Kritik dan model pengawasan yang dilakukan Ketua Dekot,
Eki – sapaan akrab Ikbal Andi Magga, dari sudut pandang jurnalisme politik
sangat cerdik dan lihai. Saya tidak ingin membedah materi kritiknya. Sekali
lagi saya takut subyektif. Tapi sebagai politisi, Eki sangat lihai memerankan
talentanya menyeret Pasha pada pusaran ‘mainannya.’

Mengapa Eki menggunakan Pasha sebagai komoditas
politiknya? Eki akhir-akhir ini sering diisukan akan diganti sebagai Ketua
Dekot. Bahkan isu itu menyebut bahwa dirinya akan diganti rekan se fraksinya
Ishak Cae dan lainnya. Secara kalkulatif politis, namanya pasti menurun secara
kualitatif. Karena kalkulasi kuantitatif belum diuji.

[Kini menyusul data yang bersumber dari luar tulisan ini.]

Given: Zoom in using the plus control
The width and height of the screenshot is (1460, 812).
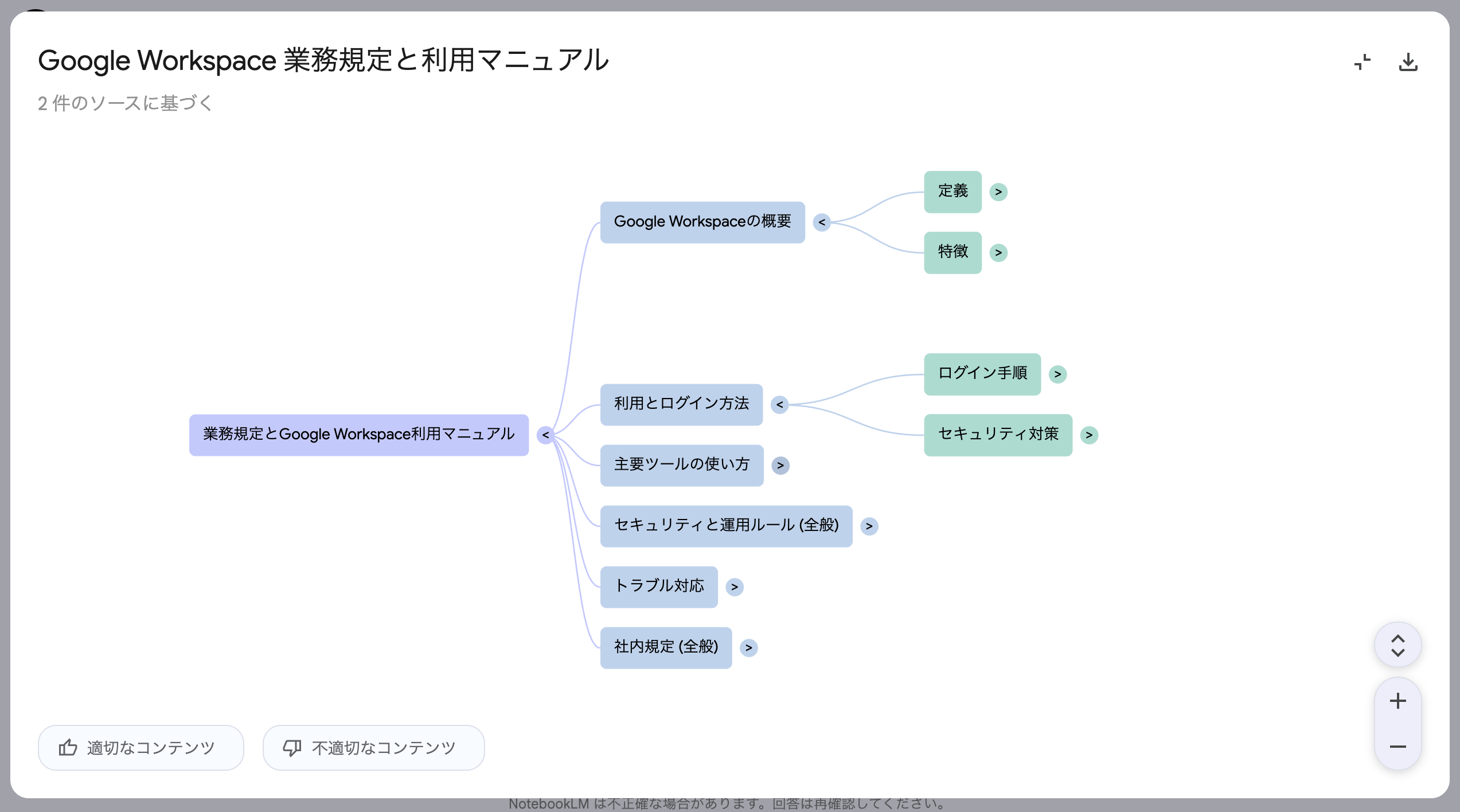Looking at the screenshot, I should [1397, 700].
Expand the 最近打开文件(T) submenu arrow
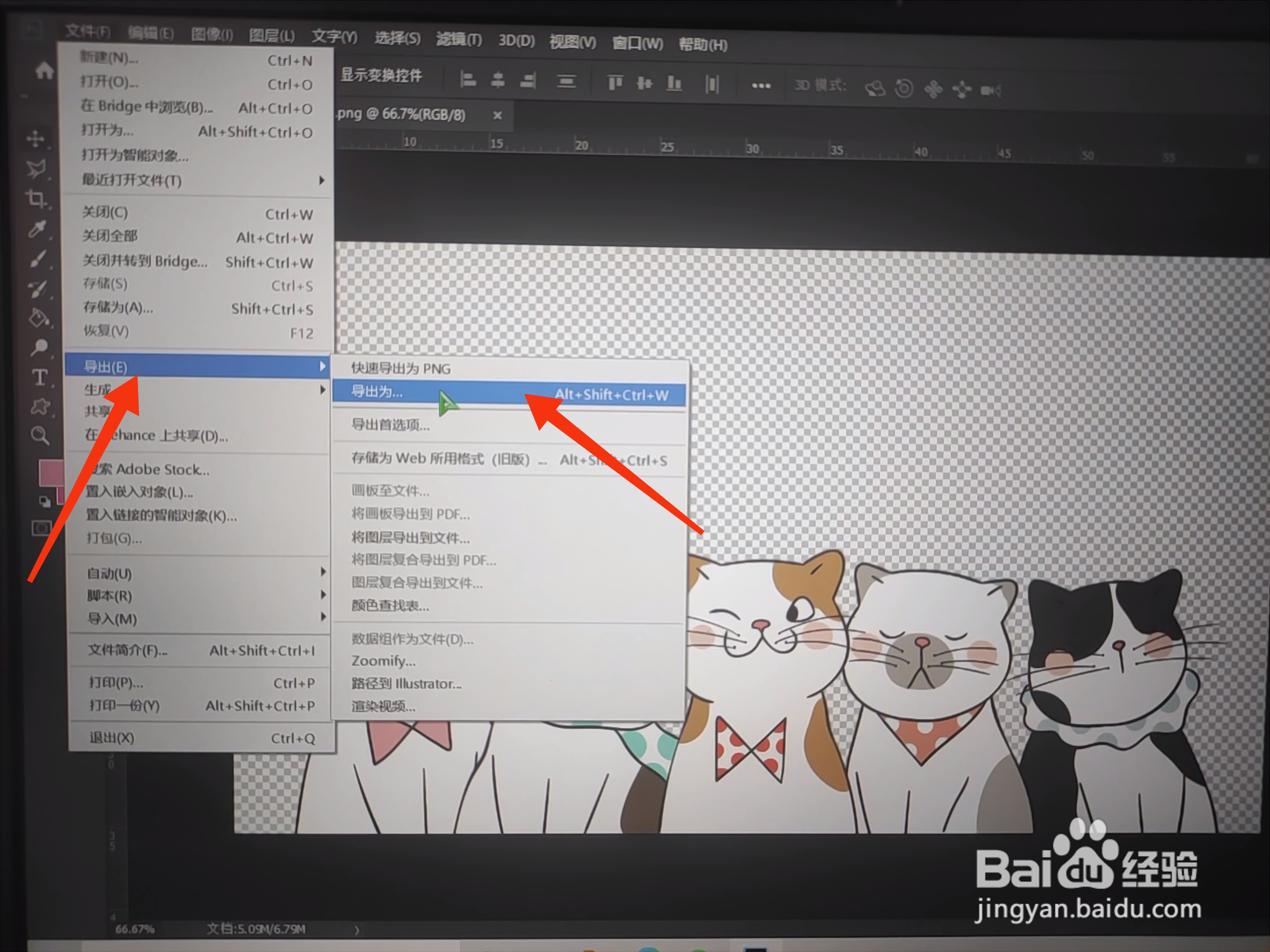Image resolution: width=1270 pixels, height=952 pixels. 321,181
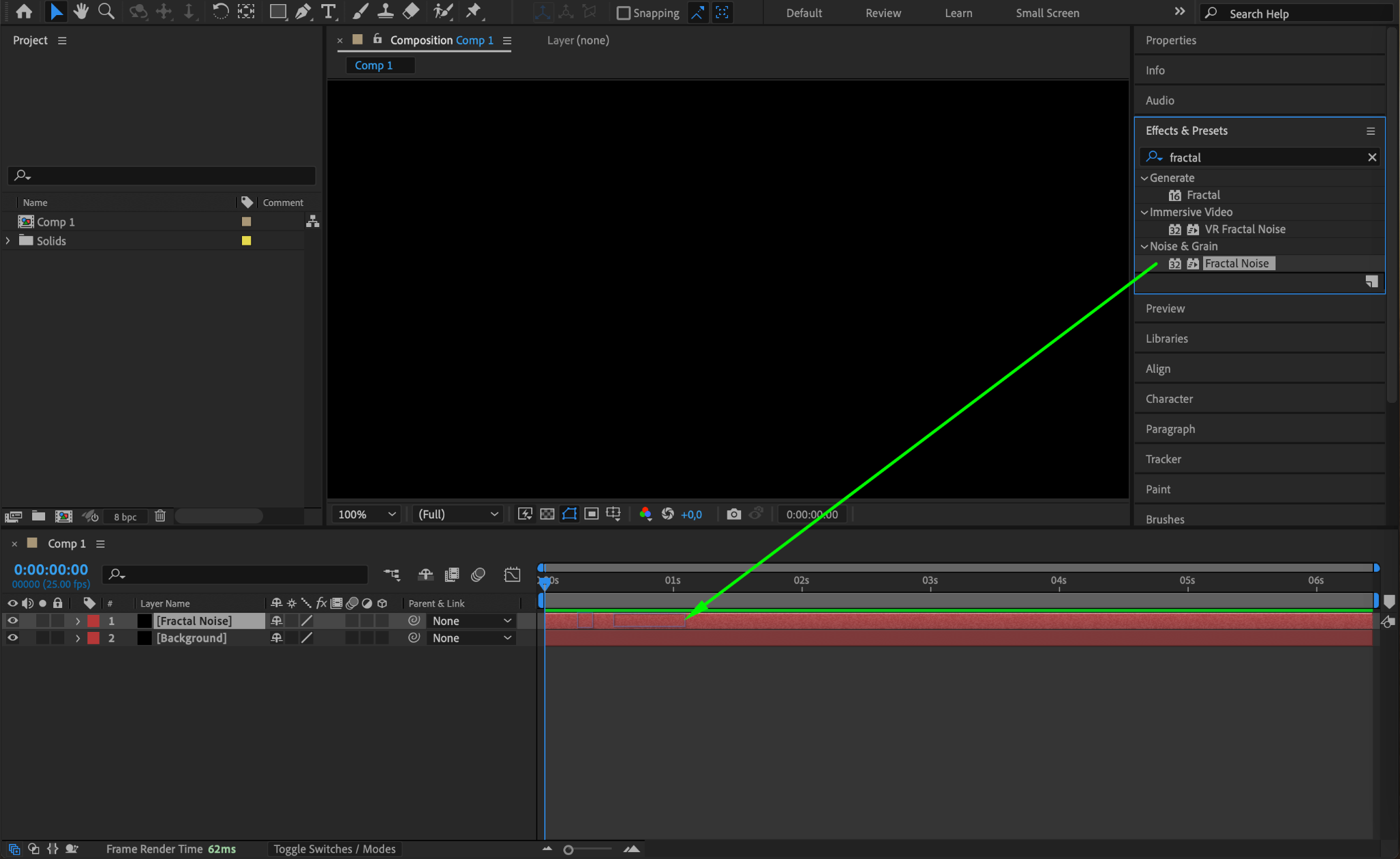
Task: Toggle the transparency grid icon
Action: click(x=547, y=514)
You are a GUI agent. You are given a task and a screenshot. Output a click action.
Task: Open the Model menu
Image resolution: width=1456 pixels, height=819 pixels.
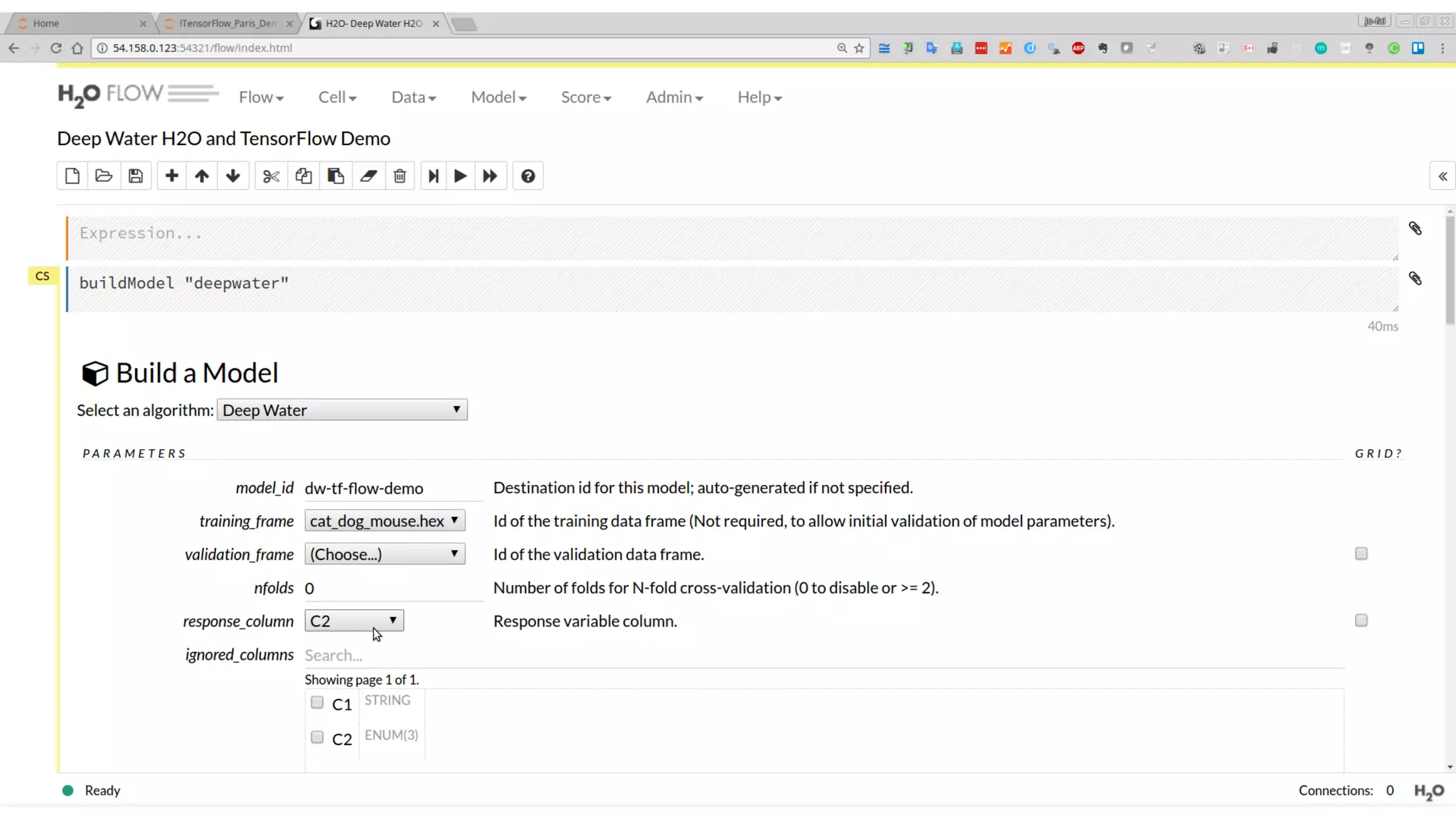click(x=498, y=97)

Jujur saja, untuk mengambil durasi sebuah televisi swasta
nasional sampai lebih 30 menit tidaklah murah bila hanya untuk menaikkan rating
politik secara landai. Pasti kena cash advetorial atau periklanan. Dan itu bisa
ratusan juta rupiah. Demikian juga untuk menghiasi pemberitaan di halaman satu.
Wuihh, banyak kocek disiapkan. Dan bila hanya kritik biasa butuh waktu dan
materi yang lama.

Eki ingin membuktikan bahwa dirinya politisi yang cerdik,
lihai dan berani melawan derasnya arus kekuasaan. Eki juga selalu ingin
menciptakan opini bahwa dirinya sudah maksimal bekerja dan memperjuangkan
hak-hak masyarakat dan memperjuangkan tegaknya perundang-undangan.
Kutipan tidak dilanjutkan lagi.